[YOUR TASK]:
For this exercise, please find the lines in the entries that include the word "trash" and copy them.

Saved data entries:

=-=-=-=-=

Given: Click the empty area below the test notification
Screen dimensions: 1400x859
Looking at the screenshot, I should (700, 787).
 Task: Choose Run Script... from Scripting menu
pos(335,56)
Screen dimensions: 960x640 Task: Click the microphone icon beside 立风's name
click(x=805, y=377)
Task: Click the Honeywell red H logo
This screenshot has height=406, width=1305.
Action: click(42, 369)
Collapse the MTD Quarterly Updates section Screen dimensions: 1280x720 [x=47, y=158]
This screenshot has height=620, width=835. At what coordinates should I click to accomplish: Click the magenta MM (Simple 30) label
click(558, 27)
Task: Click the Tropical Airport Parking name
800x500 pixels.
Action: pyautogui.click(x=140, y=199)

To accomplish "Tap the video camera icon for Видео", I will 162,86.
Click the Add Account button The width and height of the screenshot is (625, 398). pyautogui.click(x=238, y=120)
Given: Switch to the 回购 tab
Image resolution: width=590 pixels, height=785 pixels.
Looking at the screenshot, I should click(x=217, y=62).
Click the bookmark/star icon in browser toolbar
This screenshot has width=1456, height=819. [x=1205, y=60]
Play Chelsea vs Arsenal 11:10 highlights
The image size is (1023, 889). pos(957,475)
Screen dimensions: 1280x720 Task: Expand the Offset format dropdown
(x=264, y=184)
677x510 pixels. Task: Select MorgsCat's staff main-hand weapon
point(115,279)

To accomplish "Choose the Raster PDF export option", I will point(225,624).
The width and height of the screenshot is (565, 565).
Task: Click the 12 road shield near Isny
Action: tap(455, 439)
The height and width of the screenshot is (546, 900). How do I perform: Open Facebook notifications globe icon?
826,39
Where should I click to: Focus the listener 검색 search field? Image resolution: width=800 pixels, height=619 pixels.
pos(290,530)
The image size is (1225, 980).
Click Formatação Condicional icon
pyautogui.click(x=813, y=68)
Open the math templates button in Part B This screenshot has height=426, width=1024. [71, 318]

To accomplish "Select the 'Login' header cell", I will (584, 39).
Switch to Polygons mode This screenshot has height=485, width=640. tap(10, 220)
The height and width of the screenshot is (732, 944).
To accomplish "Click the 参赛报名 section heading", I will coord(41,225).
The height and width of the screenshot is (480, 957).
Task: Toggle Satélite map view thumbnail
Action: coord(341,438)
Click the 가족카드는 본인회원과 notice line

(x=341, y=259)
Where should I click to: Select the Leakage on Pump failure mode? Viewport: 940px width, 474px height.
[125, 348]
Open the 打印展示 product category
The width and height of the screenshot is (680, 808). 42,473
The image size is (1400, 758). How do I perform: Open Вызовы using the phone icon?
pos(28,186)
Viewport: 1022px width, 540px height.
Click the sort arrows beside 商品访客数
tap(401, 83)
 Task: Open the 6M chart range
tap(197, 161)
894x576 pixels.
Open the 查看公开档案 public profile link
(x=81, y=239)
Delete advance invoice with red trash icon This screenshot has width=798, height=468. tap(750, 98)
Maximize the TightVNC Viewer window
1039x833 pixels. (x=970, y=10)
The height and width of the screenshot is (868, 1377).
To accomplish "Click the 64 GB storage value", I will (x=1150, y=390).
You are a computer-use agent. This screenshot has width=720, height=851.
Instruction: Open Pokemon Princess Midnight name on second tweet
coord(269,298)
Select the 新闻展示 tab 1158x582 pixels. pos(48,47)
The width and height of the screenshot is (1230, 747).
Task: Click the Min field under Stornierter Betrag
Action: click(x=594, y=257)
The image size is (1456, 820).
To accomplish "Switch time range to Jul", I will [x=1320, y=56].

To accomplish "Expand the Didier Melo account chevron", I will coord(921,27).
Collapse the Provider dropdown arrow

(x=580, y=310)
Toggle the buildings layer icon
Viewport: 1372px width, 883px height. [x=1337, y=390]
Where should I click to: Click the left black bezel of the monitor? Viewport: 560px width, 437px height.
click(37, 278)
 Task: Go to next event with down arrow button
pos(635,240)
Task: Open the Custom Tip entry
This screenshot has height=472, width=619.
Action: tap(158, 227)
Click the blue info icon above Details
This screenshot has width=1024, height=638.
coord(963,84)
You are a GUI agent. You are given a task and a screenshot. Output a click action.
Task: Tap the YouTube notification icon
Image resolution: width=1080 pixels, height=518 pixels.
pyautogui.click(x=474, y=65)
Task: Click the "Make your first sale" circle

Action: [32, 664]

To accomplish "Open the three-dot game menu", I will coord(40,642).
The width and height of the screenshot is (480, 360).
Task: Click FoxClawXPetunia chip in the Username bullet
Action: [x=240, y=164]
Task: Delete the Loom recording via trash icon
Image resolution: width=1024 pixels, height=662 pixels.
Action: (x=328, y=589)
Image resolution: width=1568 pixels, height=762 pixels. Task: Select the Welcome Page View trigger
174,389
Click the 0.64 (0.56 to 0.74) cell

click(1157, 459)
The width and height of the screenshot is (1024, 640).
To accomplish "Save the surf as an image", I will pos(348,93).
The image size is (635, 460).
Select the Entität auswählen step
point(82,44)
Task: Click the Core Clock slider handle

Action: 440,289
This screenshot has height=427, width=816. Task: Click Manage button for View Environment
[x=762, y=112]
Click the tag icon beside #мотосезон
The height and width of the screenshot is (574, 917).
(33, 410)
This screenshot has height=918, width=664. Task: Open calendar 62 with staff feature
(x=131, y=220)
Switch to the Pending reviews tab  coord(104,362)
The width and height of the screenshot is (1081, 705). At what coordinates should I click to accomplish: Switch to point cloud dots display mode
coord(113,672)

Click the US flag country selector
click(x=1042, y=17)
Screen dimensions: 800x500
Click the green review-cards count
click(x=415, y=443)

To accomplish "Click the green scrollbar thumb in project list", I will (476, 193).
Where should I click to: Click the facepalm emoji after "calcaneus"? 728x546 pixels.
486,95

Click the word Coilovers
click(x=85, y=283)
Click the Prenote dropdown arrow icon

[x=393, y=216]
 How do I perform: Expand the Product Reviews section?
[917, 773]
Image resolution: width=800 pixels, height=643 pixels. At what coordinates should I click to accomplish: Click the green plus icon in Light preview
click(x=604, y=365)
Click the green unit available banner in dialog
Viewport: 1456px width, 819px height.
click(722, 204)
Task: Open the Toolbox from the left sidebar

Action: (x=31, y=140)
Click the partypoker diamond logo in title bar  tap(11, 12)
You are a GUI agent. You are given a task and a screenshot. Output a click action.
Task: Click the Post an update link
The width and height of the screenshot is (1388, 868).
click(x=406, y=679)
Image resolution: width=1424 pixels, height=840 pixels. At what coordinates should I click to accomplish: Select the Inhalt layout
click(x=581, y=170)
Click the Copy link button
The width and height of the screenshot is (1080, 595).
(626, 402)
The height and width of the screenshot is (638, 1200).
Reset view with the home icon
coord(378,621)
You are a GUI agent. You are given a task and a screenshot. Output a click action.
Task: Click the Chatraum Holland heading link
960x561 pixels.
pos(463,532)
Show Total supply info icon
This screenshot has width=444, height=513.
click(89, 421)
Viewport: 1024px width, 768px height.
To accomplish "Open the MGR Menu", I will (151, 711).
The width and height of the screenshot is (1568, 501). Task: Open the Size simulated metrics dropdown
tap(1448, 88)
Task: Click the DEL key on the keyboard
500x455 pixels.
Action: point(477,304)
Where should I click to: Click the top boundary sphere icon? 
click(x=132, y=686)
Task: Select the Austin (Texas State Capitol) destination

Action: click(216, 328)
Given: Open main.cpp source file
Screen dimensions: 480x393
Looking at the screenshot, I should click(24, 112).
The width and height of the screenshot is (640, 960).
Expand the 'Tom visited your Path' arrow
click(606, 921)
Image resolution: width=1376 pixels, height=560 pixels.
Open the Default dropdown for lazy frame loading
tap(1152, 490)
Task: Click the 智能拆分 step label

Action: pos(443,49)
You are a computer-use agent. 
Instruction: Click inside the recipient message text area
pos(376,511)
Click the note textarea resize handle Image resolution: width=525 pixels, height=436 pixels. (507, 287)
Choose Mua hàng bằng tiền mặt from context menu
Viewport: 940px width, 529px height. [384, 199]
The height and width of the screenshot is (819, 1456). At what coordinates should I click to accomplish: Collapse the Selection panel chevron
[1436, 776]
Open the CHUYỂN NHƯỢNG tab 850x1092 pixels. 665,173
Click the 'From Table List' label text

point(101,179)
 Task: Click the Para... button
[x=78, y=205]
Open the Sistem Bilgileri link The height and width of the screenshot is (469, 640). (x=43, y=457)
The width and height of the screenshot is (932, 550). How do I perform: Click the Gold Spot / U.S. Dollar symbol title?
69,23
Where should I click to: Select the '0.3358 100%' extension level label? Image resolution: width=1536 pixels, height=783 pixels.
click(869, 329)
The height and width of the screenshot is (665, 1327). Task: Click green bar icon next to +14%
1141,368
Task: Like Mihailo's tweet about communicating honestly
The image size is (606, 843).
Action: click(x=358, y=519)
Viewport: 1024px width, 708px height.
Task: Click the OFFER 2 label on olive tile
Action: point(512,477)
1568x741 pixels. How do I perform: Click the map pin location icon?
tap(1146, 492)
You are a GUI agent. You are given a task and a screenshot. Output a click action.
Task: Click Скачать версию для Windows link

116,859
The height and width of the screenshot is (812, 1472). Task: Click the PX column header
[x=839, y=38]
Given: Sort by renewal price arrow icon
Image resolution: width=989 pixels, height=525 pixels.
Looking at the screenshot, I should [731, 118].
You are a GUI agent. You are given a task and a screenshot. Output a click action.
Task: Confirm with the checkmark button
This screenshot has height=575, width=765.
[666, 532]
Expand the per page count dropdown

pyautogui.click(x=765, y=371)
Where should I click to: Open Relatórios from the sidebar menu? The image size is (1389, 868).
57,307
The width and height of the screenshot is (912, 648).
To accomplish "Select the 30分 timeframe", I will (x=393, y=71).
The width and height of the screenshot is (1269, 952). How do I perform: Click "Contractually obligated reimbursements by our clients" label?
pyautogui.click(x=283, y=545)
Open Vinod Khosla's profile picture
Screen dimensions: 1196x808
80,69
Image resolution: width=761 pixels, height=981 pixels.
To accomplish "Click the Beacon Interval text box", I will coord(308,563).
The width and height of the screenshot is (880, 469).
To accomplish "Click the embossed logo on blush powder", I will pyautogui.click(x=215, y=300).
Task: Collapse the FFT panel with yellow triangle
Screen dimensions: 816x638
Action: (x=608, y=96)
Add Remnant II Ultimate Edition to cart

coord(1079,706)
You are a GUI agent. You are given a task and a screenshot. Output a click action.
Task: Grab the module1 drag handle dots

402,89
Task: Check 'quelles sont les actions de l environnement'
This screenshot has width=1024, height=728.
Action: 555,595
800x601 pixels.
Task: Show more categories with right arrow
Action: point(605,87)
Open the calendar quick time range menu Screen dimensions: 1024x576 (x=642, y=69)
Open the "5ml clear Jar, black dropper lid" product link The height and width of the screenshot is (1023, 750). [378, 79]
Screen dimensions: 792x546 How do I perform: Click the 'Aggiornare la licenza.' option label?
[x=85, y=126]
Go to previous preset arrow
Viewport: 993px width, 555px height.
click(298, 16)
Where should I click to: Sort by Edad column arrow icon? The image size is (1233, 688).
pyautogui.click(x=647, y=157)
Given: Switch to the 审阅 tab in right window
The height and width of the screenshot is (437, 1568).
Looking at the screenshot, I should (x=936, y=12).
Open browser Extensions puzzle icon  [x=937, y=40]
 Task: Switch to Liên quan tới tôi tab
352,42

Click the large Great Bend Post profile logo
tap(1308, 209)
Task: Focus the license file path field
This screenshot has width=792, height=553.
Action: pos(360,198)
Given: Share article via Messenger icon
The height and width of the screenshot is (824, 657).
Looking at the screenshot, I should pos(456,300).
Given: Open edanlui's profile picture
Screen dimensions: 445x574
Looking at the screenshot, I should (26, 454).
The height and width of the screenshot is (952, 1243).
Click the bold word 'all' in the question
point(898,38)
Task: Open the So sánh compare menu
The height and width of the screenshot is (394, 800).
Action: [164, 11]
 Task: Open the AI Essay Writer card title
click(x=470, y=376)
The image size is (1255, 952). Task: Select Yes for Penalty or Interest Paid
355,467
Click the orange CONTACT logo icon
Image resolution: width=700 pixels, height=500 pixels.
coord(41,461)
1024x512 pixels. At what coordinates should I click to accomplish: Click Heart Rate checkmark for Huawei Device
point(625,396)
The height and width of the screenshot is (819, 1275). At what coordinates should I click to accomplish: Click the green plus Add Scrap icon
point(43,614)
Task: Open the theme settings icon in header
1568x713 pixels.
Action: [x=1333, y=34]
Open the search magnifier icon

=-=-=-=-=

[ANSWER SPACE]:
Delete advance invoice with red trash icon This screenshot has width=798, height=468. tap(750, 98)
Task: Delete the Loom recording via trash icon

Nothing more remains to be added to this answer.